Stored data
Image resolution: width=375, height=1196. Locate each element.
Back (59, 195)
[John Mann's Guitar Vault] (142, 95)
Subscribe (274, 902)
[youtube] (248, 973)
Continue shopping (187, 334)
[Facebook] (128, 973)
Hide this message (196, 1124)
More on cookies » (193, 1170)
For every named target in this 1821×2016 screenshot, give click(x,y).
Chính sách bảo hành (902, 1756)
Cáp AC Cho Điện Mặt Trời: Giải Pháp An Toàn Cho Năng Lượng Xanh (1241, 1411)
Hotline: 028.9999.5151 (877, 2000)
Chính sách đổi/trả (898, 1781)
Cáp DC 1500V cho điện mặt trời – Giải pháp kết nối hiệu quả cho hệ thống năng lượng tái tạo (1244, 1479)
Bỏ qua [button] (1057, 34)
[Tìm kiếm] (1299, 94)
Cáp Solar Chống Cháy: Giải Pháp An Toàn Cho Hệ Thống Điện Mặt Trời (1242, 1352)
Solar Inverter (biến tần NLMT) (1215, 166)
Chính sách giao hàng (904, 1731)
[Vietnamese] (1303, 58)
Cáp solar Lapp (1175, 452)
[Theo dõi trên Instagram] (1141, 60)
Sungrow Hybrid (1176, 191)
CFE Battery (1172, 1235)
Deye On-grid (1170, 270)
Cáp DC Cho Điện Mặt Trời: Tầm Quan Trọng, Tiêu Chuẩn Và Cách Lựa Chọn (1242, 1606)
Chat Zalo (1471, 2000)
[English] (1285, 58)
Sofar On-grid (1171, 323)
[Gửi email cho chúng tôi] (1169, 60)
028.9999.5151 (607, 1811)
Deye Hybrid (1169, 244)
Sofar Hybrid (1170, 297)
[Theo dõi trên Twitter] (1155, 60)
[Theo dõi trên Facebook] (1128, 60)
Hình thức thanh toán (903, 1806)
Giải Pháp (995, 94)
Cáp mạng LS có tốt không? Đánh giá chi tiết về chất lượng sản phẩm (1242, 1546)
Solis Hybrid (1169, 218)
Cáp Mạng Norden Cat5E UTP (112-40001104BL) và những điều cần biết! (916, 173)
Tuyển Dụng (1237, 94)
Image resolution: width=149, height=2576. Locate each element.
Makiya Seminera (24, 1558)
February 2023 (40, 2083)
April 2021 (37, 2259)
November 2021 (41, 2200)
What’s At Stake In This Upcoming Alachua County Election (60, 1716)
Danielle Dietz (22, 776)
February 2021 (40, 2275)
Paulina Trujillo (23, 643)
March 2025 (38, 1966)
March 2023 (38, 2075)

→ **Assignment**
Only the lines above starting at the one containing "Tuyển Dụng (1237, 94)" and ending at the one containing "Danielle Dietz (22, 776)", both included, are to be returned, exactly as they read.

→ **Solution to this exercise**
Tuyển Dụng (1237, 94)
Image resolution: width=149, height=2576. Locate each element.
Makiya Seminera (24, 1558)
February 2023 (40, 2083)
April 2021 (37, 2259)
November 2021 (41, 2200)
What’s At Stake In This Upcoming Alachua County Election (60, 1716)
Danielle Dietz (22, 776)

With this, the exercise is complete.